**Records for this exercise:**
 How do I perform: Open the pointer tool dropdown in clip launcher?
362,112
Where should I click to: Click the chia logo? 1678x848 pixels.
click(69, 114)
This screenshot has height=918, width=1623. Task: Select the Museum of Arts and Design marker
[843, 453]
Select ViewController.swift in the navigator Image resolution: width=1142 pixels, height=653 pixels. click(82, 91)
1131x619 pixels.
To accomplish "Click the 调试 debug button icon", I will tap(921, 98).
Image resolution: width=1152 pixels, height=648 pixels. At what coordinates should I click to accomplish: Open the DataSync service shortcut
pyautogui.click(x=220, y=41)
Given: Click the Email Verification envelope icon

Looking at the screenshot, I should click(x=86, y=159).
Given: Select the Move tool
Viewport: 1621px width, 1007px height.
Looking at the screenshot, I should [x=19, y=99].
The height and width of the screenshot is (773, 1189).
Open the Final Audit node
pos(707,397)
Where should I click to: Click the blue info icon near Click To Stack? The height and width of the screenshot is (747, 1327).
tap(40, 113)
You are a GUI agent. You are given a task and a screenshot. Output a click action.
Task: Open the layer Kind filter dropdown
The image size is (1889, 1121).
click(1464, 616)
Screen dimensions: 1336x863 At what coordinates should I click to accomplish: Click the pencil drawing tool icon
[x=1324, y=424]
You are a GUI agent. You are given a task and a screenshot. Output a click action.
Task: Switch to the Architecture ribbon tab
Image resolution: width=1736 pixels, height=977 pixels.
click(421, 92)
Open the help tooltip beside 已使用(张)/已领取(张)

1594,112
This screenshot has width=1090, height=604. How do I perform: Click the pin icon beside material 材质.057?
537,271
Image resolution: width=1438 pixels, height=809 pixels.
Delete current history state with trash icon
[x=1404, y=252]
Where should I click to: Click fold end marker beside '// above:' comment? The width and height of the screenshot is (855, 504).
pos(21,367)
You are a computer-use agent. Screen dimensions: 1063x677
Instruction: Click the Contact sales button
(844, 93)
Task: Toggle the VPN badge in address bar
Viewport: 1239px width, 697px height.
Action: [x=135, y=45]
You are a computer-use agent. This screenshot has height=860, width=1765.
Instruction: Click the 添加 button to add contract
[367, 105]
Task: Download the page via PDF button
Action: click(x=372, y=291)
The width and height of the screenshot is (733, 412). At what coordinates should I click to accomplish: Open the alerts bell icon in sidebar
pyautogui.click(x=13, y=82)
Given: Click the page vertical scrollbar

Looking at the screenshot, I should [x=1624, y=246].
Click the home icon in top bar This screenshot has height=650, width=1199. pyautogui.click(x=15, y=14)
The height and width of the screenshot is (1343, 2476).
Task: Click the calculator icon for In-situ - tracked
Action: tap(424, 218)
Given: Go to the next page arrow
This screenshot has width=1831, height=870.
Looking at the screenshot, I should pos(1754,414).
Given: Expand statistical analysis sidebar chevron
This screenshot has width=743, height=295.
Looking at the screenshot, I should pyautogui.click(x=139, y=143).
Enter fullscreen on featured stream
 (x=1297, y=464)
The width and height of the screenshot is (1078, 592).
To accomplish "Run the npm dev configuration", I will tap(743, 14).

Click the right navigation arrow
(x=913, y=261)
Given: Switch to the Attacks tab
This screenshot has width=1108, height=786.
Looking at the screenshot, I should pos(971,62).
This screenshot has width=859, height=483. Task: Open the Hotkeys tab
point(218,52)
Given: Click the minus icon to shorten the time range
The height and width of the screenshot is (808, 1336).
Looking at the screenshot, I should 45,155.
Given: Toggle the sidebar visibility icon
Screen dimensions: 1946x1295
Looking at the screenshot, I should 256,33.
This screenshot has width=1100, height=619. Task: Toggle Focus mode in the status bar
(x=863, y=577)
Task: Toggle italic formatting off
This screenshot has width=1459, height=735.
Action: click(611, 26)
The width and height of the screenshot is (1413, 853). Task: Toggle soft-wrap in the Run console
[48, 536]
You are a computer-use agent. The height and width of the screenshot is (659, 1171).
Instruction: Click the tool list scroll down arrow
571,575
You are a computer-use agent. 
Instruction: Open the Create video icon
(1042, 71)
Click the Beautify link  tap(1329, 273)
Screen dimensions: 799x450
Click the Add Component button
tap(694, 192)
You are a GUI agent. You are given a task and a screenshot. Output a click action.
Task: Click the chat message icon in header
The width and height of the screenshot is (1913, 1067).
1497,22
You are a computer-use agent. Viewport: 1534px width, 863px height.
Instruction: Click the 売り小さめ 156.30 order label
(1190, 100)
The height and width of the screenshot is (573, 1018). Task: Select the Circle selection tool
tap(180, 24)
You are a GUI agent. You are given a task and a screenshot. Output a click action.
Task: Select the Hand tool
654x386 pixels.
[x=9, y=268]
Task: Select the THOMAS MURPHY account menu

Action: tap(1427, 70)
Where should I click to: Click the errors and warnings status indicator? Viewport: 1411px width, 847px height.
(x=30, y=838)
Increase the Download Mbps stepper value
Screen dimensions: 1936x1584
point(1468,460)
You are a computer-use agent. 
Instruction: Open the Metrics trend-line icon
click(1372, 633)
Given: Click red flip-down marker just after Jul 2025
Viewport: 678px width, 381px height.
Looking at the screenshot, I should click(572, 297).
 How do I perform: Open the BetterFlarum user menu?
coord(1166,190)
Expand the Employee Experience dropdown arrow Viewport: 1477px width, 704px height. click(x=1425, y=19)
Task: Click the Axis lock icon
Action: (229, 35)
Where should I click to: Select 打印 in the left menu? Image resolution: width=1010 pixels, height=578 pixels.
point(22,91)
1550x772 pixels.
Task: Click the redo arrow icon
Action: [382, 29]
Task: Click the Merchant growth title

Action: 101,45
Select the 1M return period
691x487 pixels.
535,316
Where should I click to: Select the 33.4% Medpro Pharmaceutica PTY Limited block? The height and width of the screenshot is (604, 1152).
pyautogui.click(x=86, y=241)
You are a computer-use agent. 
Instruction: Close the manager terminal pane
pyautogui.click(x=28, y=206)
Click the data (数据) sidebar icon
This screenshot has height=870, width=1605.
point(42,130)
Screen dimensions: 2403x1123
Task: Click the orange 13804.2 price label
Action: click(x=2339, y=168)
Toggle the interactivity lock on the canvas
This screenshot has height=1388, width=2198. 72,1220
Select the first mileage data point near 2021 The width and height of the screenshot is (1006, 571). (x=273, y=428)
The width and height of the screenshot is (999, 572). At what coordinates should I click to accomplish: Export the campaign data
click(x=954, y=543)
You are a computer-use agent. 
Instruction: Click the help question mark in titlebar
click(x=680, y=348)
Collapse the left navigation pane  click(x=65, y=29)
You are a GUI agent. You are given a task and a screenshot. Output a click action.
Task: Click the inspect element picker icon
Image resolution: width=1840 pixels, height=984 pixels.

**The problem:**
Word for word, write out the data.

**Answer to this task:**
 How do I perform: Open the pointer tool dropdown in clip launcher?
362,112
Where should I click to: Click the chia logo? 1678x848 pixels.
click(69, 114)
This screenshot has height=918, width=1623. Task: Select the Museum of Arts and Design marker
[843, 453]
Select ViewController.swift in the navigator Image resolution: width=1142 pixels, height=653 pixels. click(82, 91)
1131x619 pixels.
To accomplish "Click the 调试 debug button icon", I will tap(921, 98).
Image resolution: width=1152 pixels, height=648 pixels. At what coordinates should I click to accomplish: Open the DataSync service shortcut
pyautogui.click(x=220, y=41)
Given: Click the Email Verification envelope icon

Looking at the screenshot, I should click(x=86, y=159).
Given: Select the Move tool
Viewport: 1621px width, 1007px height.
Looking at the screenshot, I should [x=19, y=99].
The height and width of the screenshot is (773, 1189).
Open the Final Audit node
pos(707,397)
Where should I click to: Click the blue info icon near Click To Stack? The height and width of the screenshot is (747, 1327).
tap(40, 113)
You are a GUI agent. You are given a task and a screenshot. Output a click action.
Task: Open the layer Kind filter dropdown
The image size is (1889, 1121).
click(1464, 616)
Screen dimensions: 1336x863 At what coordinates should I click to accomplish: Click the pencil drawing tool icon
[x=1324, y=424]
You are a GUI agent. You are given a task and a screenshot. Output a click action.
Task: Switch to the Architecture ribbon tab
Image resolution: width=1736 pixels, height=977 pixels.
click(421, 92)
Open the help tooltip beside 已使用(张)/已领取(张)

1594,112
This screenshot has width=1090, height=604. How do I perform: Click the pin icon beside material 材质.057?
537,271
Image resolution: width=1438 pixels, height=809 pixels.
Delete current history state with trash icon
[x=1404, y=252]
Where should I click to: Click fold end marker beside '// above:' comment? The width and height of the screenshot is (855, 504).
pos(21,367)
You are a computer-use agent. Screen dimensions: 1063x677
Instruction: Click the Contact sales button
(844, 93)
Task: Toggle the VPN badge in address bar
Viewport: 1239px width, 697px height.
Action: [x=135, y=45]
You are a computer-use agent. This screenshot has height=860, width=1765.
Instruction: Click the 添加 button to add contract
[367, 105]
Task: Download the page via PDF button
Action: click(x=372, y=291)
The width and height of the screenshot is (733, 412). At what coordinates should I click to accomplish: Open the alerts bell icon in sidebar
pyautogui.click(x=13, y=82)
Given: Click the page vertical scrollbar

Looking at the screenshot, I should [x=1624, y=246].
Click the home icon in top bar This screenshot has height=650, width=1199. pyautogui.click(x=15, y=14)
The height and width of the screenshot is (1343, 2476).
Task: Click the calculator icon for In-situ - tracked
Action: tap(424, 218)
Given: Go to the next page arrow
This screenshot has width=1831, height=870.
Looking at the screenshot, I should pos(1754,414).
Given: Expand statistical analysis sidebar chevron
This screenshot has width=743, height=295.
Looking at the screenshot, I should pyautogui.click(x=139, y=143).
Enter fullscreen on featured stream
 (x=1297, y=464)
The width and height of the screenshot is (1078, 592).
To accomplish "Run the npm dev configuration", I will tap(743, 14).

Click the right navigation arrow
(x=913, y=261)
Given: Switch to the Attacks tab
This screenshot has width=1108, height=786.
Looking at the screenshot, I should pos(971,62).
This screenshot has width=859, height=483. Task: Open the Hotkeys tab
point(218,52)
Given: Click the minus icon to shorten the time range
The height and width of the screenshot is (808, 1336).
Looking at the screenshot, I should 45,155.
Given: Toggle the sidebar visibility icon
Screen dimensions: 1946x1295
Looking at the screenshot, I should 256,33.
This screenshot has width=1100, height=619. Task: Toggle Focus mode in the status bar
(x=863, y=577)
Task: Toggle italic formatting off
This screenshot has width=1459, height=735.
Action: click(611, 26)
The width and height of the screenshot is (1413, 853). Task: Toggle soft-wrap in the Run console
[48, 536]
You are a computer-use agent. The height and width of the screenshot is (659, 1171).
Instruction: Click the tool list scroll down arrow
571,575
You are a computer-use agent. 
Instruction: Open the Create video icon
(1042, 71)
Click the Beautify link  tap(1329, 273)
Screen dimensions: 799x450
Click the Add Component button
tap(694, 192)
You are a GUI agent. You are given a task and a screenshot. Output a click action.
Task: Click the chat message icon in header
The width and height of the screenshot is (1913, 1067).
1497,22
You are a computer-use agent. Viewport: 1534px width, 863px height.
Instruction: Click the 売り小さめ 156.30 order label
(1190, 100)
The height and width of the screenshot is (573, 1018). Task: Select the Circle selection tool
tap(180, 24)
You are a GUI agent. You are given a task and a screenshot. Output a click action.
Task: Select the Hand tool
654x386 pixels.
[x=9, y=268]
Task: Select the THOMAS MURPHY account menu

Action: tap(1427, 70)
Where should I click to: Click the errors and warnings status indicator? Viewport: 1411px width, 847px height.
(x=30, y=838)
Increase the Download Mbps stepper value
Screen dimensions: 1936x1584
point(1468,460)
You are a computer-use agent. 
Instruction: Open the Metrics trend-line icon
click(1372, 633)
Given: Click red flip-down marker just after Jul 2025
Viewport: 678px width, 381px height.
Looking at the screenshot, I should click(572, 297).
 How do I perform: Open the BetterFlarum user menu?
coord(1166,190)
Expand the Employee Experience dropdown arrow Viewport: 1477px width, 704px height. click(x=1425, y=19)
Task: Click the Axis lock icon
Action: (229, 35)
Where should I click to: Select 打印 in the left menu? Image resolution: width=1010 pixels, height=578 pixels.
point(22,91)
1550x772 pixels.
Task: Click the redo arrow icon
Action: [382, 29]
Task: Click the Merchant growth title

Action: 101,45
Select the 1M return period
691x487 pixels.
535,316
Where should I click to: Select the 33.4% Medpro Pharmaceutica PTY Limited block? The height and width of the screenshot is (604, 1152).
pyautogui.click(x=86, y=241)
You are a computer-use agent. 
Instruction: Close the manager terminal pane
pyautogui.click(x=28, y=206)
Click the data (数据) sidebar icon
This screenshot has height=870, width=1605.
point(42,130)
Screen dimensions: 2403x1123
Task: Click the orange 13804.2 price label
Action: click(x=2339, y=168)
Toggle the interactivity lock on the canvas
This screenshot has height=1388, width=2198. 72,1220
Select the first mileage data point near 2021 The width and height of the screenshot is (1006, 571). (x=273, y=428)
The width and height of the screenshot is (999, 572). At what coordinates should I click to accomplish: Export the campaign data
click(x=954, y=543)
You are a computer-use agent. 
Instruction: Click the help question mark in titlebar
click(x=680, y=348)
Collapse the left navigation pane  click(x=65, y=29)
You are a GUI agent. You are given a task and a screenshot. Output a click action.
Task: Click the inspect element picker icon
Image resolution: width=1840 pixels, height=984 pixels.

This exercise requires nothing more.